══ Exercise materials ══

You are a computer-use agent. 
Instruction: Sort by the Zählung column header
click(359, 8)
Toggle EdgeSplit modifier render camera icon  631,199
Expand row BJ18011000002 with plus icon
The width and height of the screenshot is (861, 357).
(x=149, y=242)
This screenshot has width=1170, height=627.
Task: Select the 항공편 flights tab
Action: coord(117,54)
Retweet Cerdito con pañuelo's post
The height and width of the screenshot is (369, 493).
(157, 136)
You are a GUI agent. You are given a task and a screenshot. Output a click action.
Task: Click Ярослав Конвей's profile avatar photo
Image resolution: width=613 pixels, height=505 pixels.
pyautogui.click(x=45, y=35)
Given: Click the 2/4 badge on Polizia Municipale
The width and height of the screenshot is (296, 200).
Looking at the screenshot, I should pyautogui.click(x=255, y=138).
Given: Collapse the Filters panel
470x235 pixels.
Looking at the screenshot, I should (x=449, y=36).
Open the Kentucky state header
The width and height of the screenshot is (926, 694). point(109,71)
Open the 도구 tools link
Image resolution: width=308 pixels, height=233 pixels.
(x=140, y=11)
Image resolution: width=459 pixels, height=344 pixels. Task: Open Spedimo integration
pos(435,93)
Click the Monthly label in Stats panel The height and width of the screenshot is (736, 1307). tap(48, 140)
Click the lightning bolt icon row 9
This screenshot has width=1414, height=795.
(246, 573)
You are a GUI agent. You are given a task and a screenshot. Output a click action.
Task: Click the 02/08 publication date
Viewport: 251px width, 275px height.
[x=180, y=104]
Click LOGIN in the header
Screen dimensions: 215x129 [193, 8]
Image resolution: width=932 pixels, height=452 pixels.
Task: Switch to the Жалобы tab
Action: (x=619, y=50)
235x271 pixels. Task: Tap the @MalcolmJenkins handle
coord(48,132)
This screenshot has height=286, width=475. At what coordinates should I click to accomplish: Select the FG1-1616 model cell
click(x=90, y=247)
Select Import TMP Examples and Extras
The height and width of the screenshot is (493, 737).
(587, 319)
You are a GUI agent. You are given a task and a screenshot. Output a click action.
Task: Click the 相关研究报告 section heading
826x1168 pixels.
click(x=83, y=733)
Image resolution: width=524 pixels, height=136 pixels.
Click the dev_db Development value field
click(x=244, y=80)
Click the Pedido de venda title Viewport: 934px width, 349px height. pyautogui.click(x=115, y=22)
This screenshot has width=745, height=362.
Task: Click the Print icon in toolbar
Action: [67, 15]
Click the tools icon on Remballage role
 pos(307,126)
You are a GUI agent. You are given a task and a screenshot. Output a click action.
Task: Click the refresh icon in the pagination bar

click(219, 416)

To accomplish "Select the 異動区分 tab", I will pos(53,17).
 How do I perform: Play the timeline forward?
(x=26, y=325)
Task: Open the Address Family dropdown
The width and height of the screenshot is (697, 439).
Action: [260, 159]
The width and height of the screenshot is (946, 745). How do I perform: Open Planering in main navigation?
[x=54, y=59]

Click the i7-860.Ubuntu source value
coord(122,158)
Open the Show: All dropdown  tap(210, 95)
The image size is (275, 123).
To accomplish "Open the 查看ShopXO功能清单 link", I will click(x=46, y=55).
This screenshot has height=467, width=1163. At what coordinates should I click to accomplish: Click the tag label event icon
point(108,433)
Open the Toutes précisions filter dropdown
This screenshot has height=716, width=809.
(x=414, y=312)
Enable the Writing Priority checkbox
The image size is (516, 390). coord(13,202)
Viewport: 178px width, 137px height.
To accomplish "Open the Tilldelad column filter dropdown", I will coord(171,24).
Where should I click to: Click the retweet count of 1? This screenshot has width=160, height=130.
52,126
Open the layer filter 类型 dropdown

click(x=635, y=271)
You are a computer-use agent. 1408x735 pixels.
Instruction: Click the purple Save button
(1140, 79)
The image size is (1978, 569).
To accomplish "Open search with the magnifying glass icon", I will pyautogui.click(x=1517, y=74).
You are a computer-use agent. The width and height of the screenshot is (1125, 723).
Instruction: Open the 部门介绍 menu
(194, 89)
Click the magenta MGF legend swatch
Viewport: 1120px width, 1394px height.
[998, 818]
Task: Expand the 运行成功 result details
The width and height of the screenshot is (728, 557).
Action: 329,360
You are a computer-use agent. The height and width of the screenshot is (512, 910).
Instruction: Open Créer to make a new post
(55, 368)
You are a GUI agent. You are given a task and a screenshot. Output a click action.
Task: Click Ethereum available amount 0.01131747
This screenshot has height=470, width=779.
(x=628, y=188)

═══

[Exercise instructions]: Where does the word "computer" occur in the data? Copy every line that has it.

[Exercise response]:
You are a computer-use agent. 
You are a computer-use agent. 1408x735 pixels.
You are a computer-use agent. The width and height of the screenshot is (1125, 723).
You are a computer-use agent. The height and width of the screenshot is (512, 910).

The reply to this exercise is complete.